_Work task_
Return all lines of the data in which the string "dropdown" occurs.
(Available data Opens)
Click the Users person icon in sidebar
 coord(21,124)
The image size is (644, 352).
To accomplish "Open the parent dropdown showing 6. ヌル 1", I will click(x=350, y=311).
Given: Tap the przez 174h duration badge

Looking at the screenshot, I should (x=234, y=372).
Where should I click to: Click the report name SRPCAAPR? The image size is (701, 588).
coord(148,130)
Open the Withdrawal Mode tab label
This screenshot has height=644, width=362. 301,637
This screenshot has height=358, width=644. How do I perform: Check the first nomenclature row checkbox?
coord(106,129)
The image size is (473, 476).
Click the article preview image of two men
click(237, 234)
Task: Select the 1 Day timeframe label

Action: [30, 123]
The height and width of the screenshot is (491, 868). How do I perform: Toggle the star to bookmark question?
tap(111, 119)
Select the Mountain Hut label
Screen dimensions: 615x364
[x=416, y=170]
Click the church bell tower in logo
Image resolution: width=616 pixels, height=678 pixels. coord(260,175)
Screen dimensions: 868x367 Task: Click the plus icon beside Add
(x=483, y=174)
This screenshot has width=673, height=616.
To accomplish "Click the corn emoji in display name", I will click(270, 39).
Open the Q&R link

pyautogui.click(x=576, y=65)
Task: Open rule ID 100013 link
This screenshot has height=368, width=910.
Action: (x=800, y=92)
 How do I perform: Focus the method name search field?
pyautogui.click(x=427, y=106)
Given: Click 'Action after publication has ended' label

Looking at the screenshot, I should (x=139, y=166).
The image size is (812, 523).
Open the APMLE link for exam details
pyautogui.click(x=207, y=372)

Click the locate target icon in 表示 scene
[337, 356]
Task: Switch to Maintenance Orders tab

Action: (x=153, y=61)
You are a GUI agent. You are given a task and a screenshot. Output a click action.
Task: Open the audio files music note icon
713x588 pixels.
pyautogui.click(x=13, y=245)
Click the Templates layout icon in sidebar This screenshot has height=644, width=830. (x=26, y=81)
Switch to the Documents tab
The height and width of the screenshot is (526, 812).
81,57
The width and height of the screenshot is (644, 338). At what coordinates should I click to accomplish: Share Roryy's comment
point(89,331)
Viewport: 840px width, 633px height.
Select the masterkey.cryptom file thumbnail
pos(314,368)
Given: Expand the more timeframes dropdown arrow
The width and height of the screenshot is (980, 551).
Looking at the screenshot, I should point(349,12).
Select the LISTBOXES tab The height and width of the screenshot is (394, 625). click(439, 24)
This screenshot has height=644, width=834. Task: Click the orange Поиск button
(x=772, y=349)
(Available data Closes)
_Exercise solution_
To accomplish "Open the parent dropdown showing 6. ヌル 1", I will click(x=350, y=311).
Given: Expand the more timeframes dropdown arrow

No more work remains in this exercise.